● **TASK TO COMPLETE**: Which lines run from the one containing "Given: Click the Site Address input field" through the end of the data? Write them out exactly, with the pictures left out.

● **THE INPUT**:
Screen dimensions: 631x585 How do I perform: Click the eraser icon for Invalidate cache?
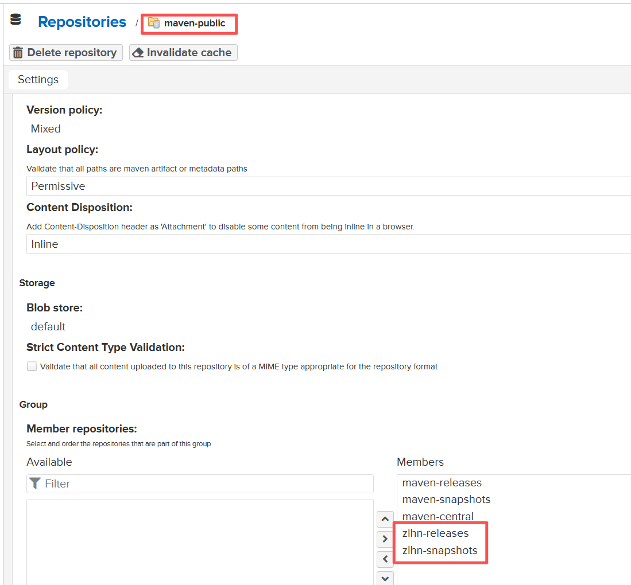(138, 53)
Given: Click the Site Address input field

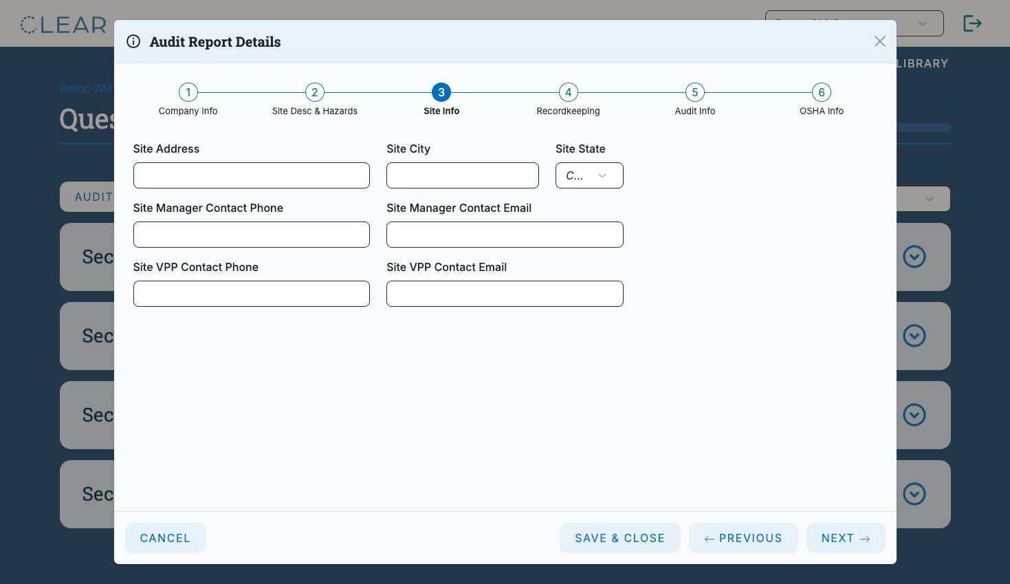Looking at the screenshot, I should coord(251,175).
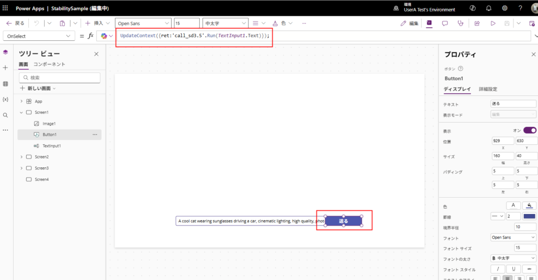Open settings gear in header
This screenshot has height=280, width=538.
(x=504, y=8)
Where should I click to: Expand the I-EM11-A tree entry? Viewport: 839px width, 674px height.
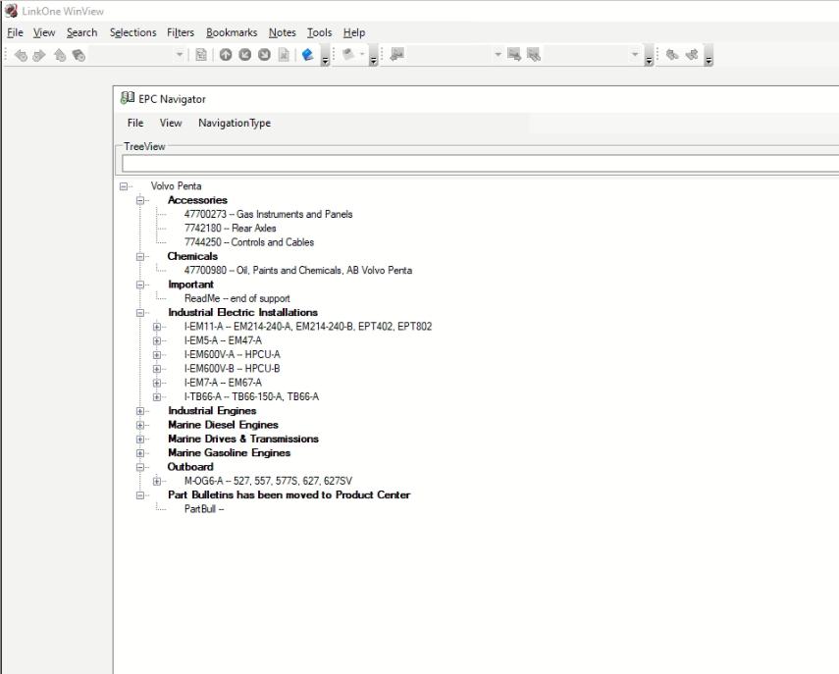[158, 327]
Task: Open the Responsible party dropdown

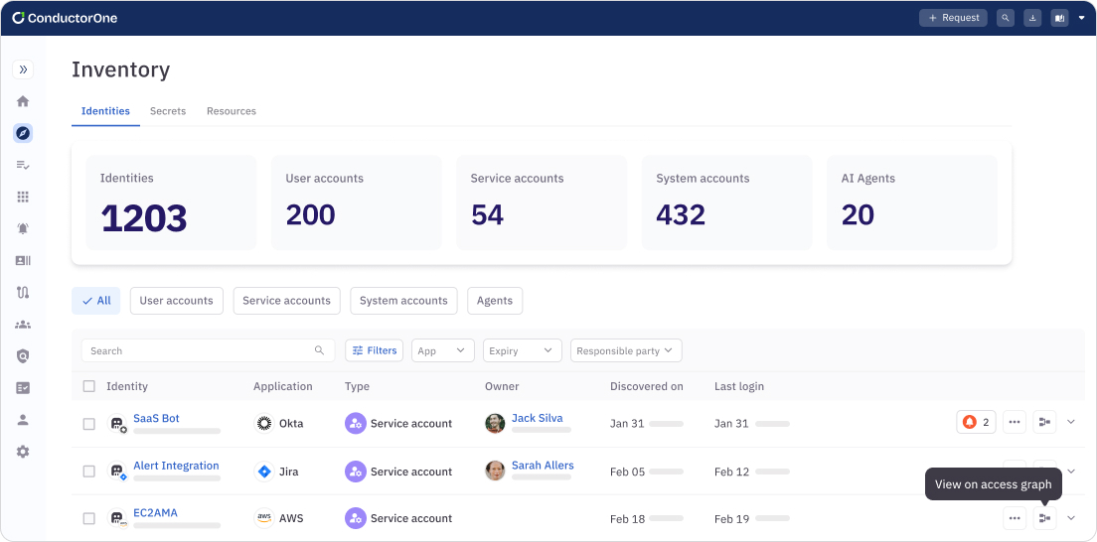Action: tap(625, 350)
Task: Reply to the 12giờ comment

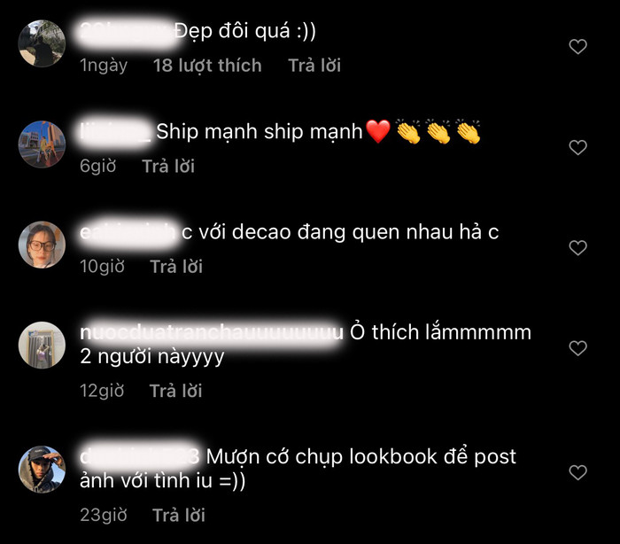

● **REPLY TO THE EXERCISE**:
Given: Click the Site Address input field

Looking at the screenshot, I should coord(251,175).
Open settings gear in header
This screenshot has height=280, width=538.
(x=504, y=8)
Where should I click to: Expand the I-EM11-A tree entry? Viewport: 839px width, 674px height.
[158, 327]
Task: Open the Responsible party dropdown

Action: tap(625, 350)
Task: Reply to the 12giờ comment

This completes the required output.